### [Task objective]
Convert the material from the line containing "Click the src breadcrumb segment" through the line containing "(x=316, y=13)", both lines included, into a numbered list with no blank lines. Leave the pictures out of your answer.

### [Given records]
▬▬▬

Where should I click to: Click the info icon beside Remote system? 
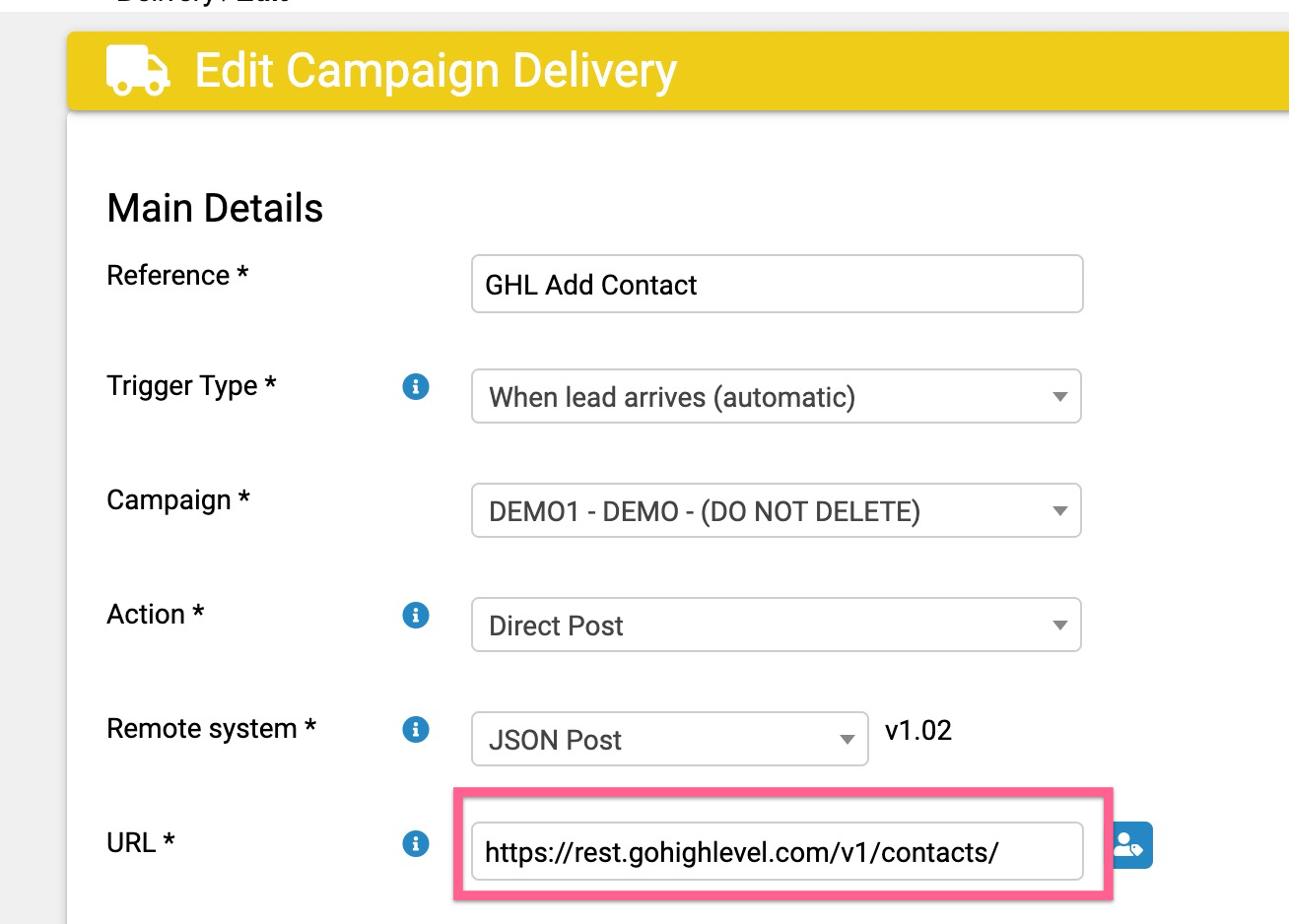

▬▬▬

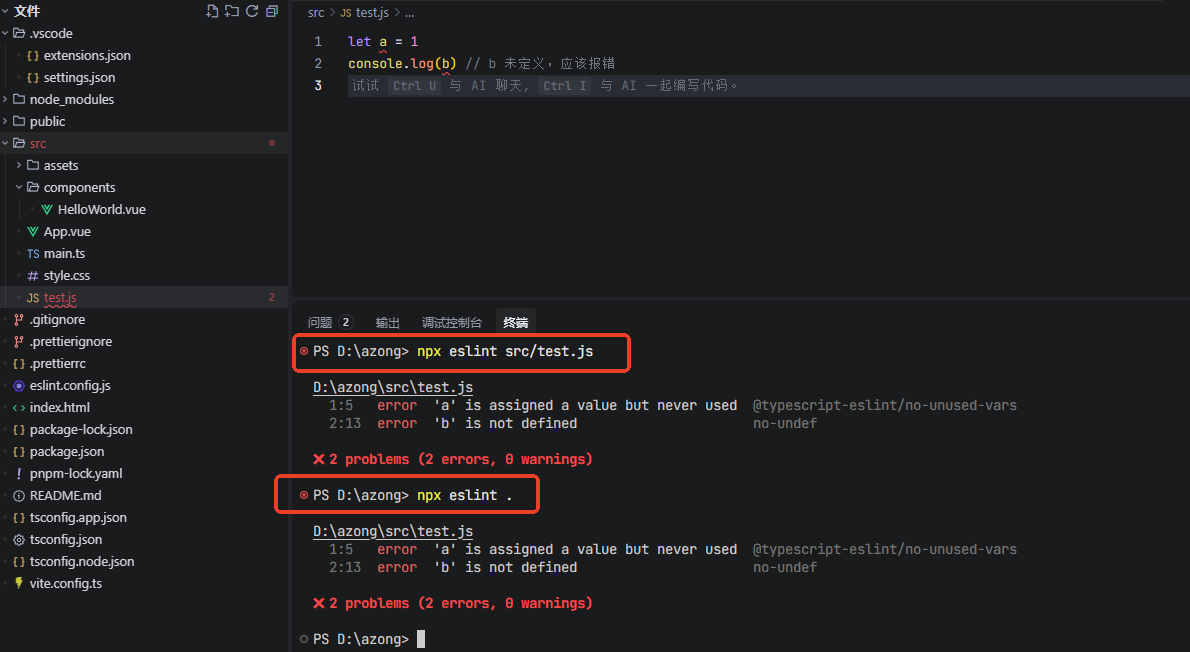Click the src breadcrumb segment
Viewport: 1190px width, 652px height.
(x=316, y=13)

▬▬▬

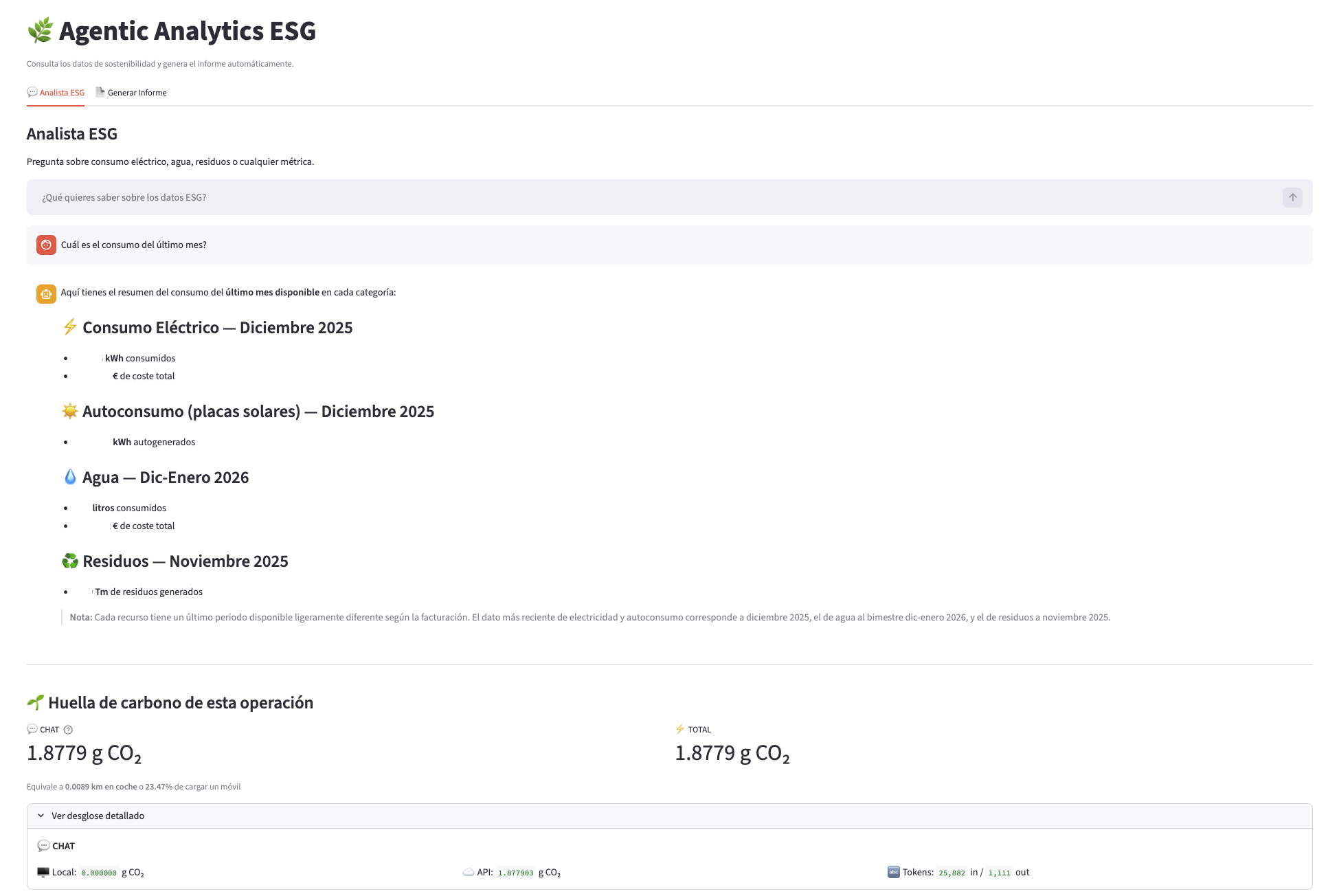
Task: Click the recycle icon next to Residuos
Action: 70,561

▬▬▬

### [Written solution]
1. Click the src breadcrumb segment
2. Viewport: 1190px width, 652px height.
3. (x=316, y=13)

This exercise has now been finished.